Fludrocortisone is classified as FDA pregnancy risk category C.[49507] Studies involving use of fludrocortisone in pregnancy have not been done in humans. Complications, including cleft palate, still birth, and premature abortion, have been reported when corticosteroids were administered during pregnancy. Fludrocortisone acetate should be given to a pregnant woman only if clearly needed. If these drugs must be used during pregnancy, the potential risks should be discussed with the patient. The mother may require additional monitoring to ensure adequate replacement during pregnancy; insufficient treatment of Addison's disease during pregnancy is associated with fetal risks. The usual treatments for Addison's disease are usually continued throughout pregnancy and post-partum, and the mother may require dosage adjustments for proper replacement post-partum as requirements return to pre-pregnancy levels.
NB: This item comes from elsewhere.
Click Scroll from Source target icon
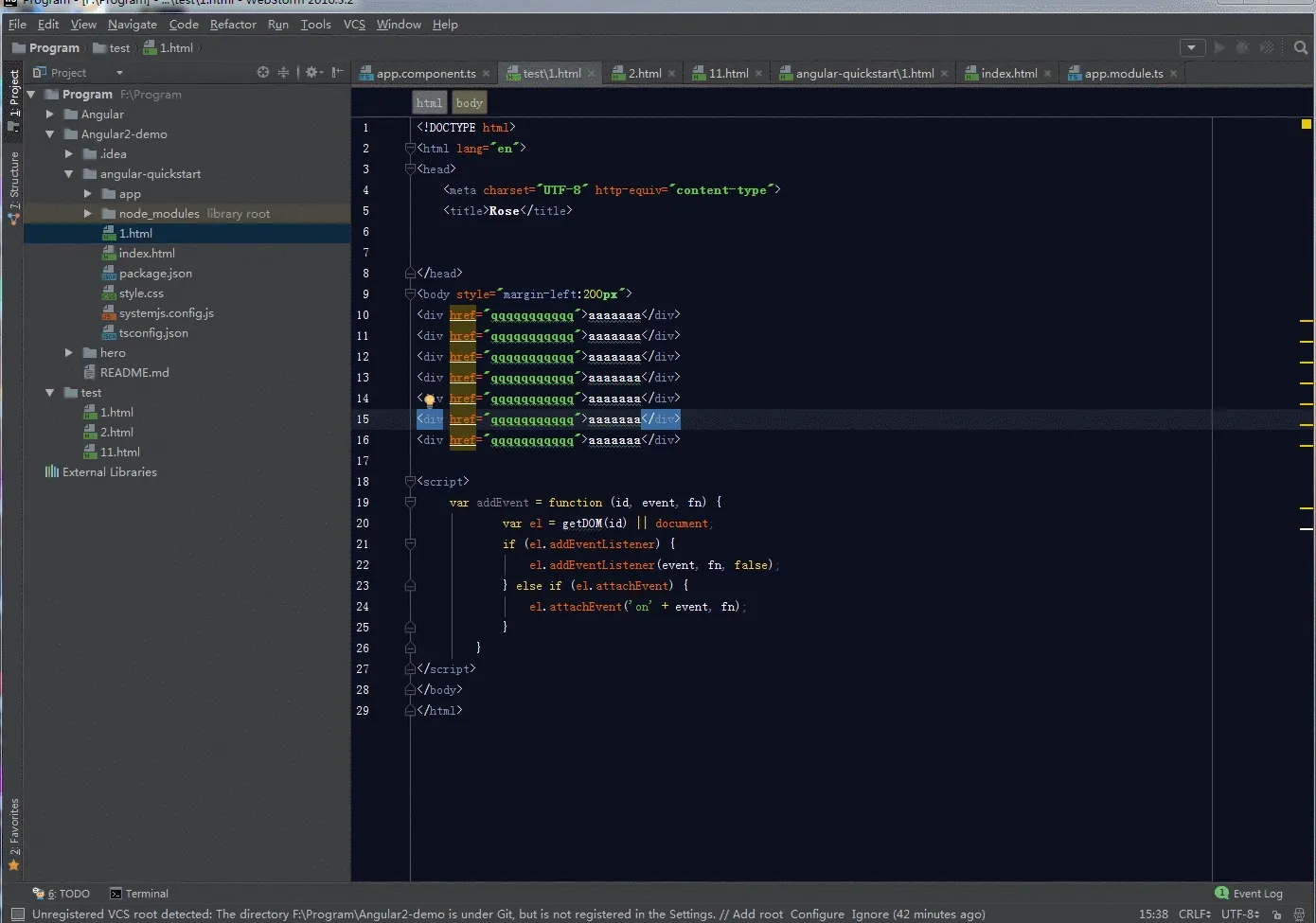Image resolution: width=1316 pixels, height=923 pixels. tap(263, 72)
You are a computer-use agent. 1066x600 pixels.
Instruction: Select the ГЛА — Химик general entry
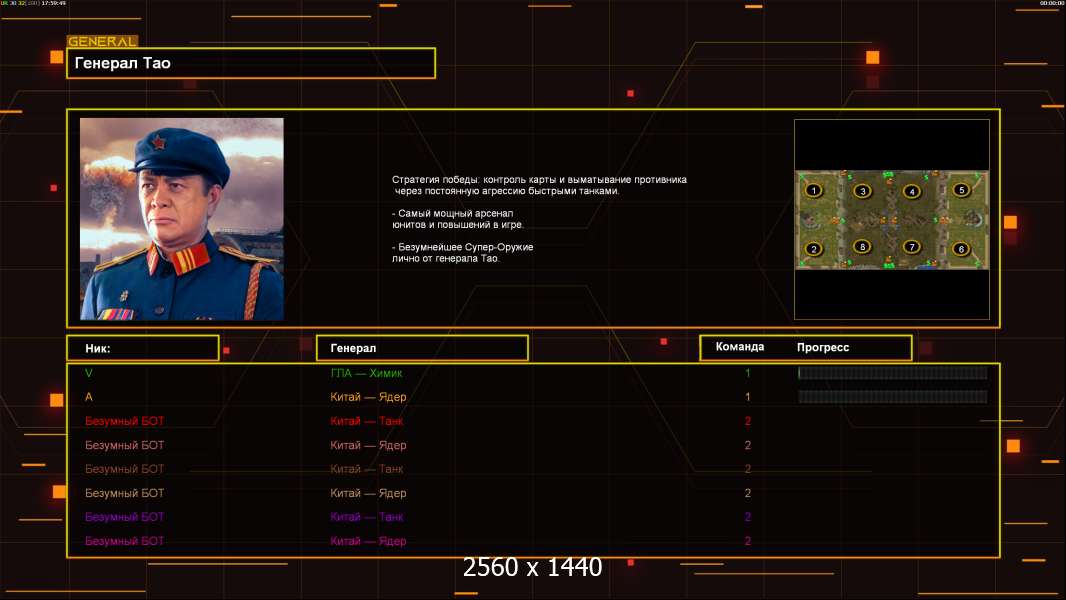pyautogui.click(x=366, y=373)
Infants born to mothers who have taken substantial doses of corticosteroids during pregnancy should be monitored for signs of hypoadrenalism. In addition, maternal treatment with corticosteroids should be carefully documented in the infant's medical records to assist in follow-up.[49507]

Corticosteroids distribute into breast milk. Because of the risk of hypoadrenalism in the infant, or other potential adverse effects, fludrocortisone should be used cautiously during breast-feeding.[49507]